On Mar 8, 8:37 pm, Mike Connor <mcon...@mozilla.com> wrote:
> My own view:I've actually been thinking about planet lately, and I'm sorry to see
> Mozilla is more than a company, and more than a software project. It is a rich and diverse community with a shared mission, focused on choice and freedom on the Internet. We have many challenges and many competitors, and it has only been through trusting each other and working incredibly hard that we've reached the point where we are today. Without both that trust and that passion, Mozilla cannot continue to scale, and cannot continue making a difference. I believe that as a community, we must focus on that which unites us, and leave aside all that could and will divide us.
> While it has always been a venue for controversy, the events of this week have clearly highlighted Planet as a potential source of damage and division within the community. I believe that the amount of anger and hurt I have read and heard this week is far beyond anything I have seen in nearly nine years working on the project. I personally feel that we must learn from this and ensure that this type of incident cannot be repeated.
> It brings me no joy or happiness to say this, but at this point I believe that the current Planet Mozilla cannot continue to exist, at least as a Mozilla-supported or Mozilla-branded site. Mozilla is not about religion, or politics, or morality, and as currently constituted we are providing a platform (in the form of orders of magnitude more readers) for any or all of these issues, in a way that is inevitably associated with both our brand and our community. I simply do not believe this is in the best interests of the project, or of the community, to continue to provide this platform, with a module policy defending the use of this platform to advance goals separate from those of Mozilla.
> I don’t expect anyone to be happy about this, on either side. No situation like this will ever be happy. But I believe that we, as a community, must collectively decide to move on from this and find a new way forward.
> -- Mike
> On 2012-03-08, at 7:30 PM, Mitchell Baker wrote:
> > This week has seen heated discussion about the scope of materials syndicated to Planet Mozilla. Here's my view.
> > Mozilla is a community unified around the Mozilla mission and manifesto. We agree on these things, but we are extremely diverse on almost every other topic. In fact, Mozilla is remarkable in how many people with otherwise differing views we gather around our mission.
> > How do we handle this?
> > First, we should be very clear that being a "Mozillian" is about supporting the Mozilla mission. If we start to try to make "Mozilla" mean "those people who share not only the Mozilla mission but also my general political / social / religious / environmental view" we will fail. If we focus Mozilla on our shared consensus regarding the Mozilla mission and manifesto then the opportunities before us are enormous.
> > Mozilla's diversity is a success condition. Our mission and our goal is truly global. Our mission taps into a shared desire for respect and control and user sovereignty that runs across cultures and across many other worldviews. We may even offend each other in some of our other views.

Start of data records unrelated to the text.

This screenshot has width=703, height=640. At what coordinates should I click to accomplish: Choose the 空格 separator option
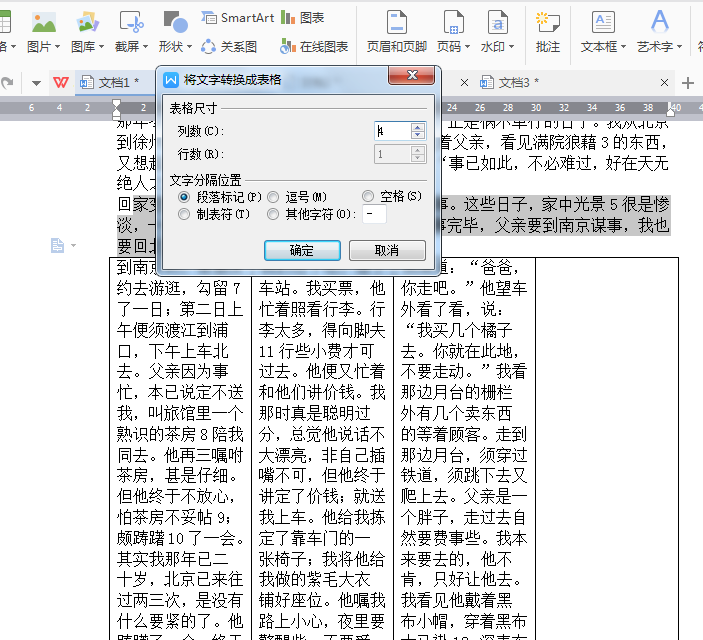368,196
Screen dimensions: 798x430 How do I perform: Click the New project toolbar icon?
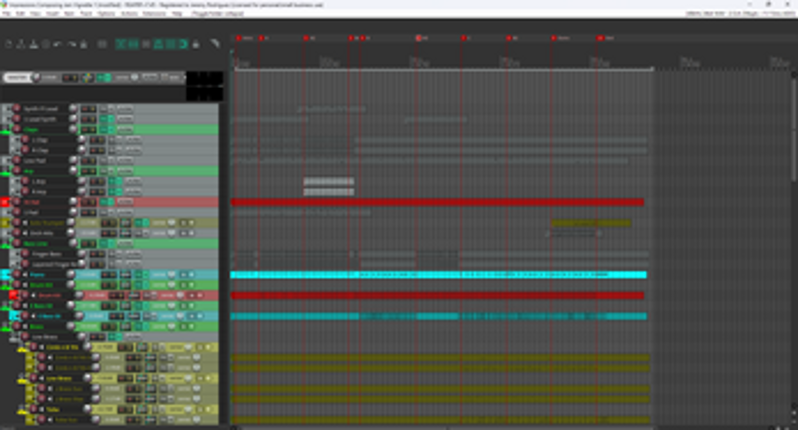(8, 45)
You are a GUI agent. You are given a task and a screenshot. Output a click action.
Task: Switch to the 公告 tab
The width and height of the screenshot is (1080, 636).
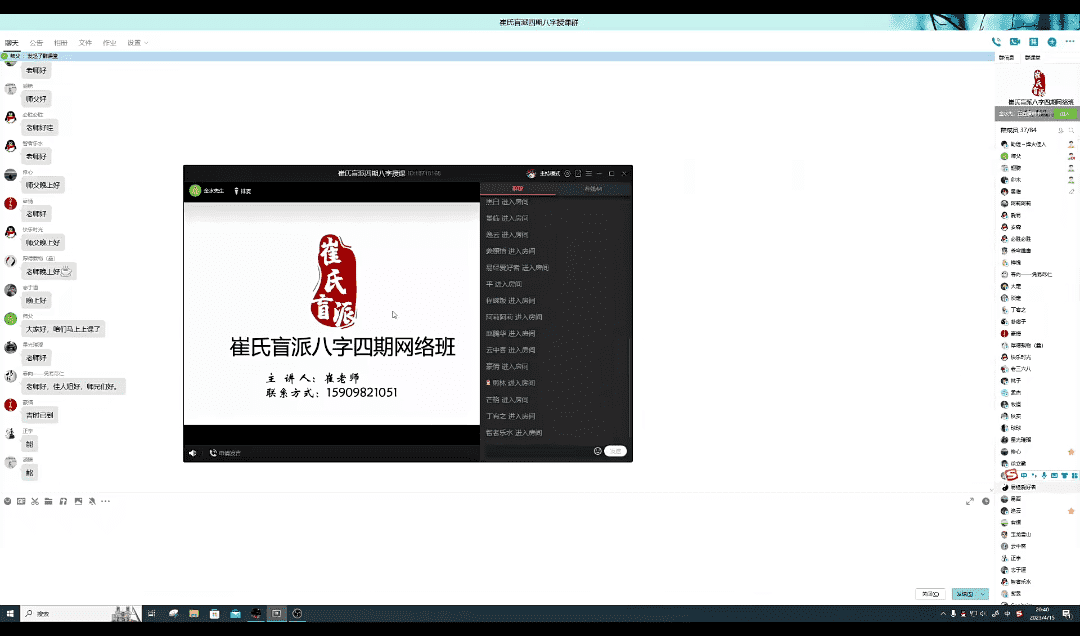point(36,43)
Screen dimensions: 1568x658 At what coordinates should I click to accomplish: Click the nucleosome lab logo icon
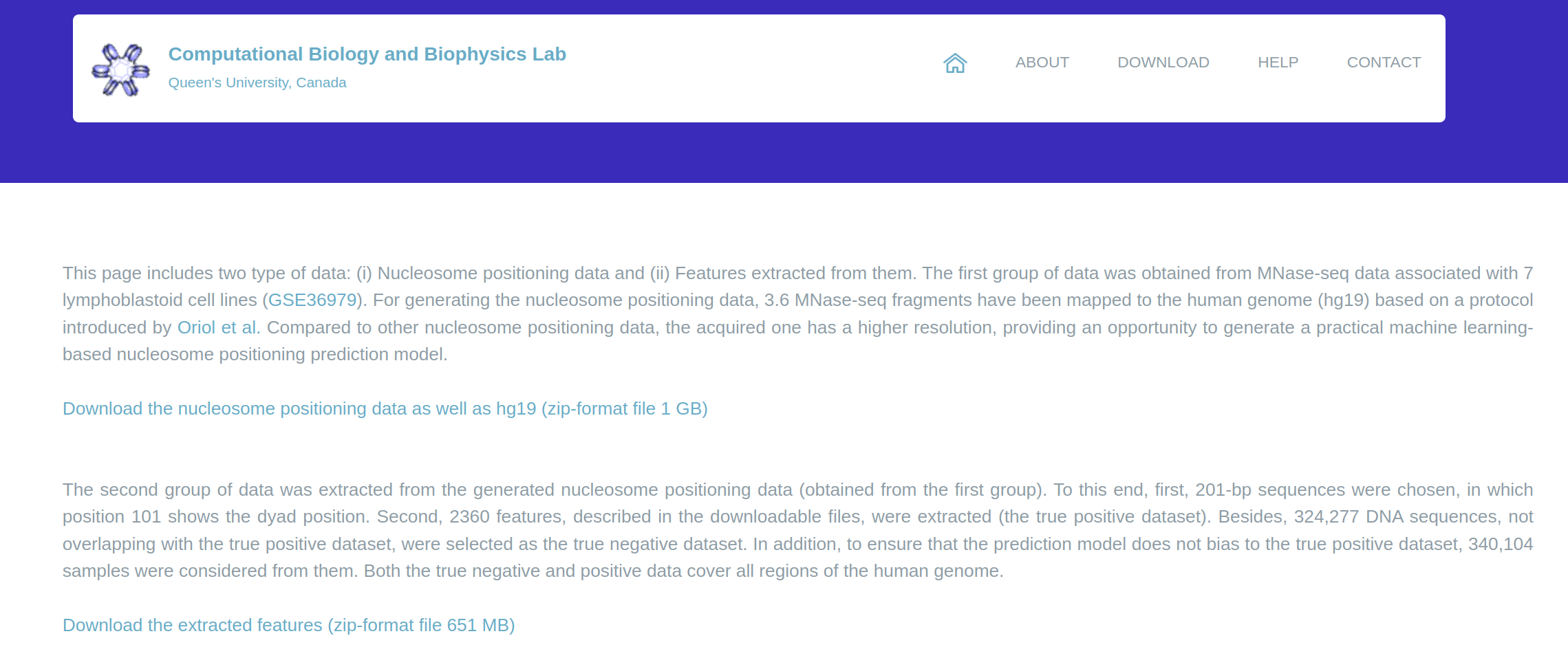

Despite this, we share a commitment to the Mozilla mission. This is a remarkable achievement and important to our continued success.
> > What does this mean for how we handle planet.mozilla.org?
> > We could say that Planet Mozilla focuses on our mission and related work. This view means getting to know the full personality of Mozillians will take more work and happen in other areas for those who want to do so.
> > We could say that Planet Mozilla reflects the general worldview of Mozillians, including areas outside of the Mozilla consensus. This view expresses a larger slice of each Mozillian's life, but means we'll spend more time reacting to areas where we disagree or even offend each other.
> > I believe the former is the best path. It's a path based on the promise of the web, of inclusion, and of user sovereignty. It's the path of the Mozilla Manifesto, and its adoption by people of all sorts of different views. It allows us to focus on issues, such as SOPA and ACTA, that are directly related to our mission. It allows Mozillians to have divergent views on other topics without tearing ourselves apart and damaging our ability to fulfill our unique mission.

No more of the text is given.